Is &*NULL well-defined in C++? - c++

In what version(s) of the C++ standards (if any) is the following well-defined?
void foo(void) {
char *nullPtr = NULL;
&*nullPtr;
}
Note that I am specifically asking about &*nullPtr here. I am aware that simply *nullPtr is undefined - but this is a separate question and hence the currently-linked "duplicate" is not a duplicate.
Note that I am not assigning the result to anything - the second line is a simple statement.
This should be a question with an obvious answer, but (as seemingly happens way too often on such questions) I have heard just as many people say the answer is "obviously undefined" as "obviously defined".
On a rather related note, what about the following? Should foo produce a read of c?
extern volatile char c;
void bar(void) {
volatile char *nonnullptr = &c;
&*nonnullptr;
}
(C version of the same question: Is &*NULL well-defined in C?)

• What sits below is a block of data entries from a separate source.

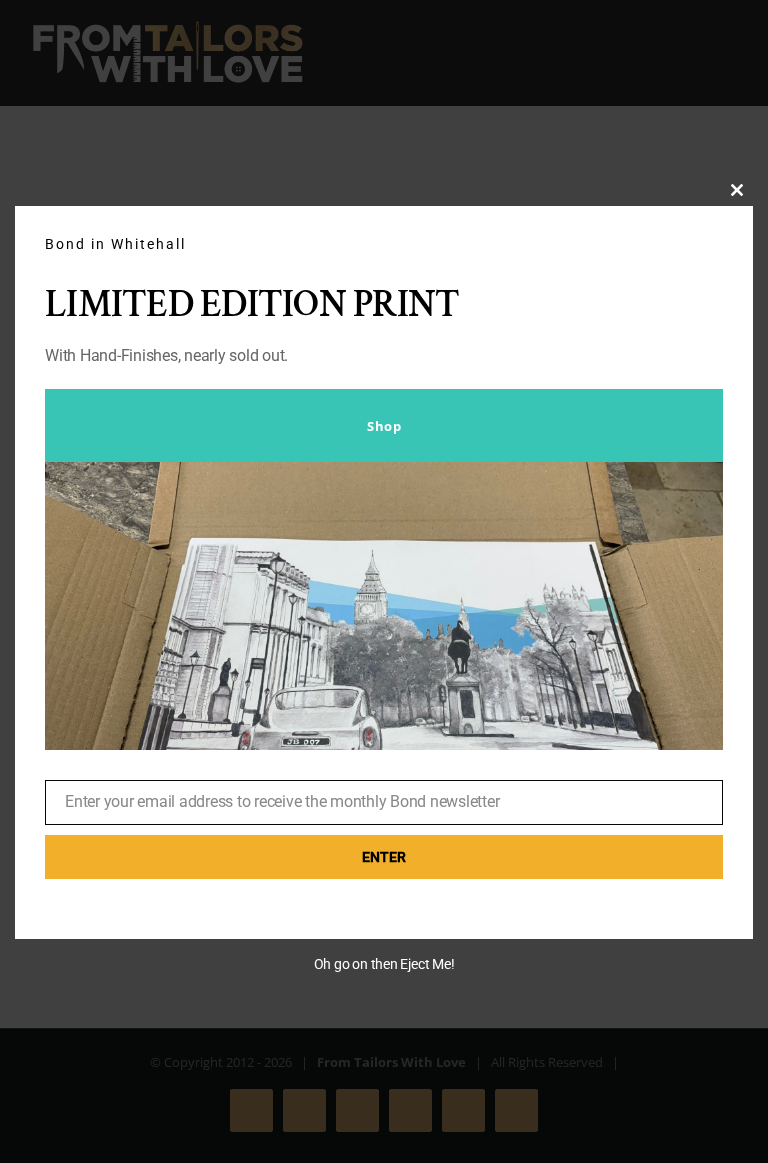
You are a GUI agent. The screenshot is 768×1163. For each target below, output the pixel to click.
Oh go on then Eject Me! (384, 964)
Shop (384, 426)
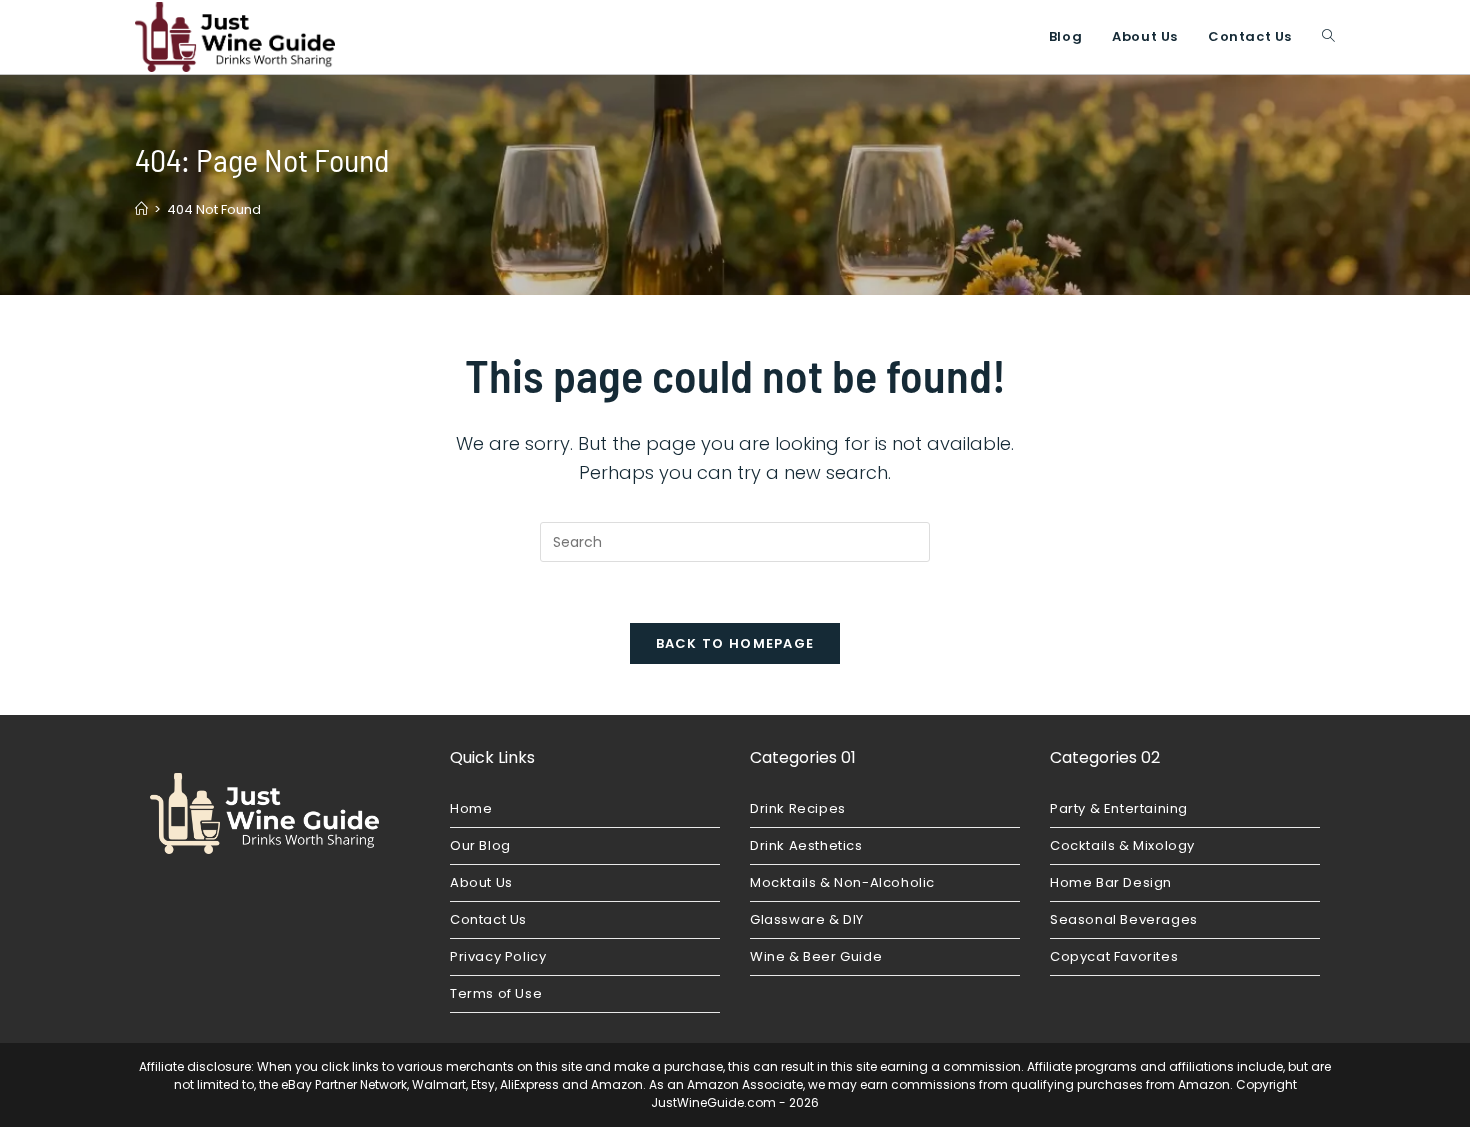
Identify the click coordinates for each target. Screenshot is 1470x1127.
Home (471, 808)
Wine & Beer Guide (816, 956)
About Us (481, 882)
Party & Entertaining (1119, 808)
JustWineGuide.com (713, 1102)
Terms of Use (496, 993)
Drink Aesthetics (806, 845)
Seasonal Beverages (1124, 919)
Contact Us (488, 919)
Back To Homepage (735, 643)
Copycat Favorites (1114, 956)
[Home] (141, 209)
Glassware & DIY (807, 919)
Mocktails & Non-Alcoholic (842, 882)
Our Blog (480, 845)
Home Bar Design (1111, 882)
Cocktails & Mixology (1122, 845)
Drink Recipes (798, 808)
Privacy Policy (498, 956)
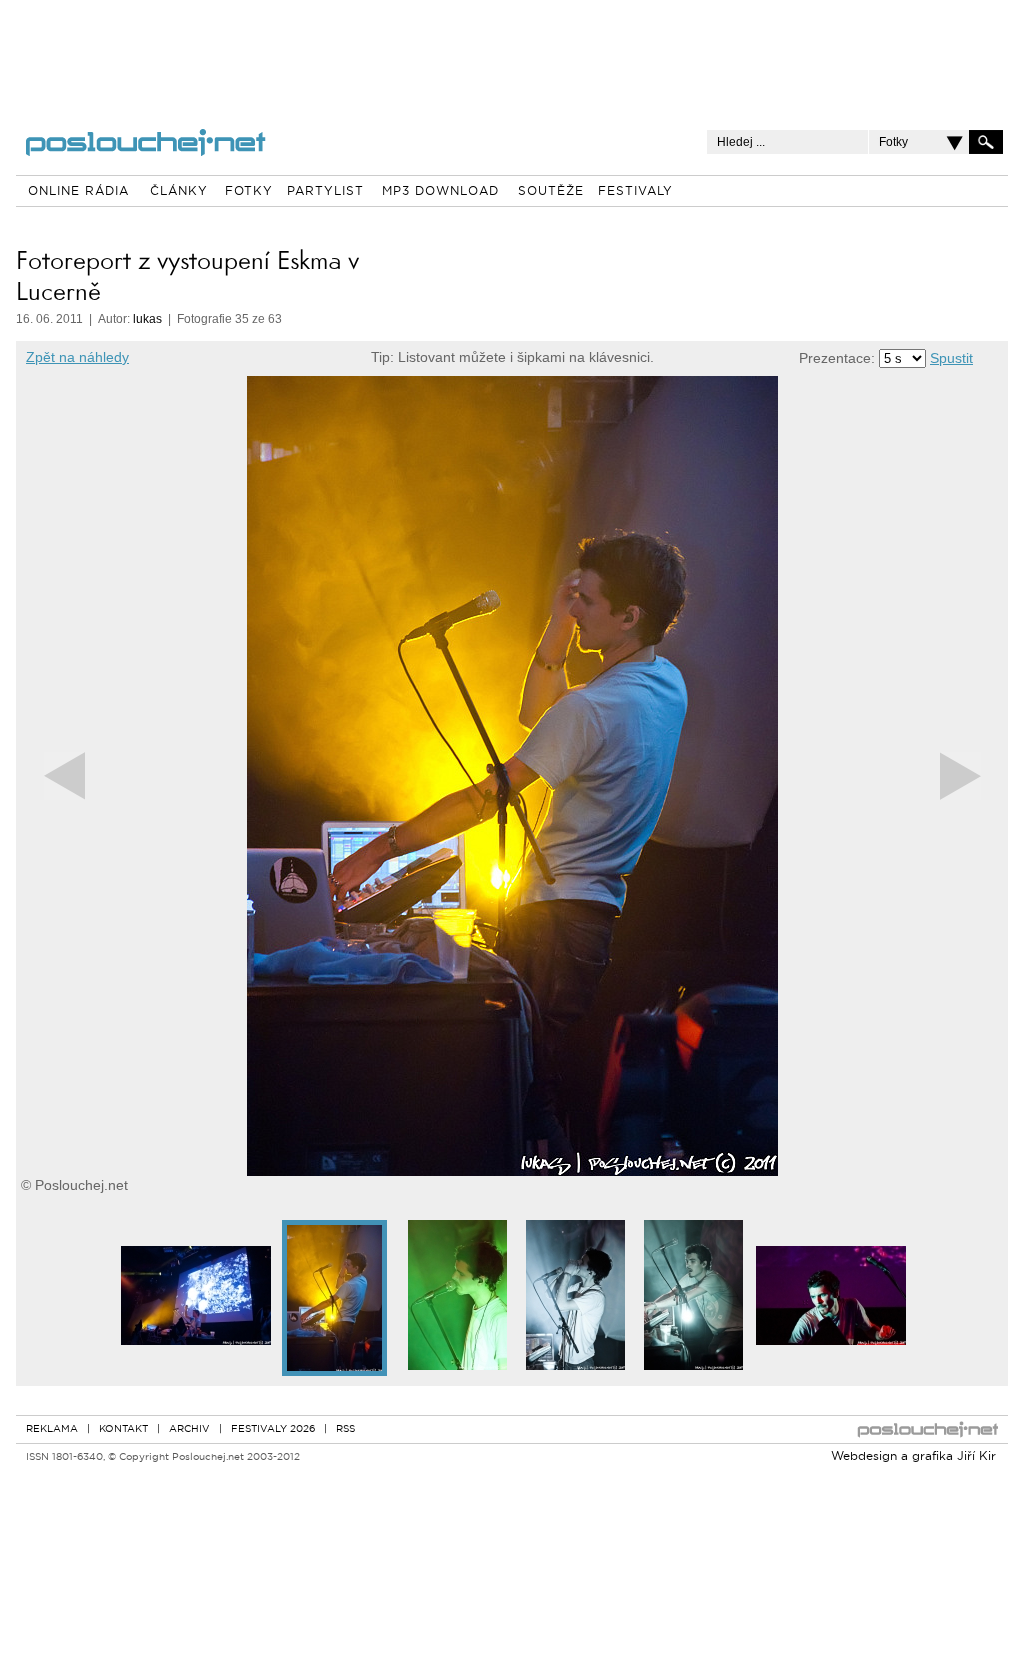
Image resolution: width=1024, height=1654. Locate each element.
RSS (345, 1429)
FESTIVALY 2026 (273, 1429)
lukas (147, 319)
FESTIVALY (635, 192)
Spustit (951, 358)
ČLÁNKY (179, 192)
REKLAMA (52, 1429)
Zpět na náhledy (77, 357)
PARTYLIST (325, 192)
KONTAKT (123, 1429)
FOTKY (249, 192)
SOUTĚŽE (551, 192)
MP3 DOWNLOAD (440, 192)
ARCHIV (189, 1429)
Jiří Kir (976, 1457)
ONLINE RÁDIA (78, 192)
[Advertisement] (512, 50)
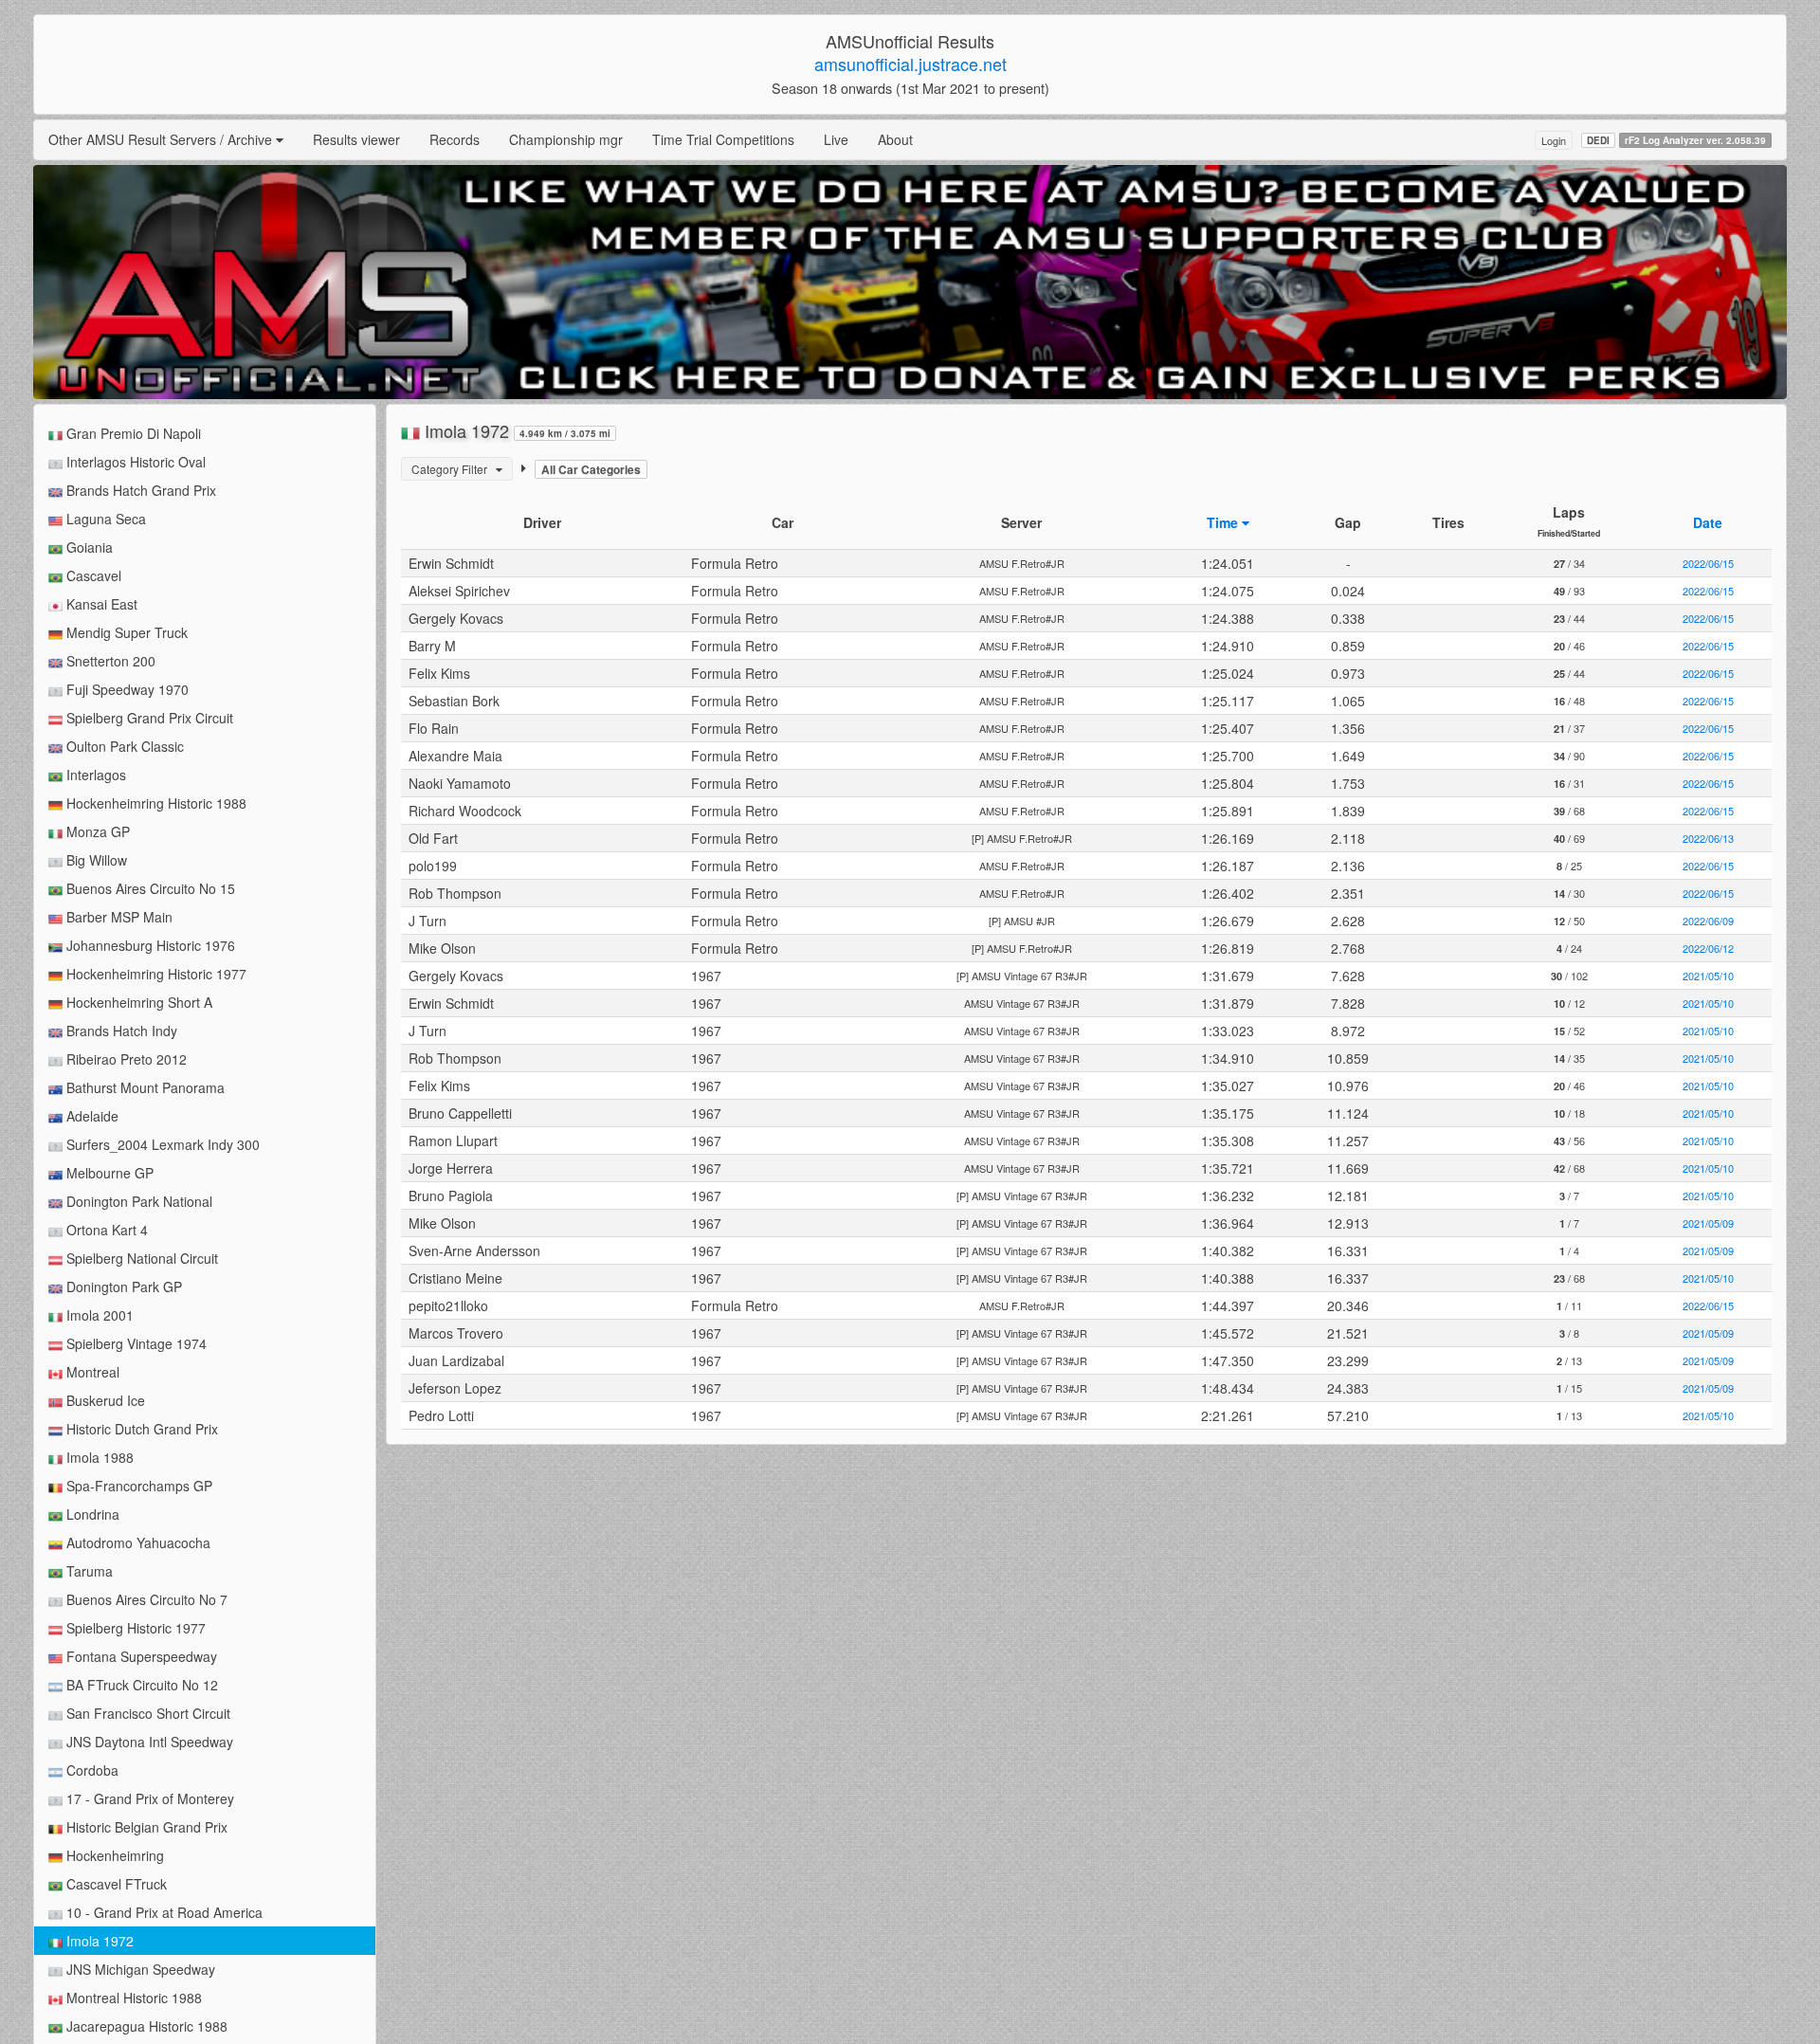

This is four questions in one.
&*nullPtr is well-defined in C since C99, which says of the unary & operator:
If the operand is the result of a unary * operator, neither that
operator nor the & operator is evaluated and the result is as if both
were omitted, [...]
See WG14 N721 and DR076.
&*nullPtr is formally undefined in all revisions of C++ (by omission: unary & is specified to produce a pointer to "the designated object", and unary * is specified to produce "an lvalue referring to the object [...] to which the expression points"; a null pointer value points to no object), although the direction of core issue 232 is to make this well-defined.
&*nonnullptr produces no volatile read of *nonnullptr. Unary & expects an lvalue operand; no lvalue conversion (for C) or lvalue-to-rvalue conversion (for C++) is performed for *nonnullptr.

Related

Is it undefined behavior to dereference nullptr like this? [duplicate]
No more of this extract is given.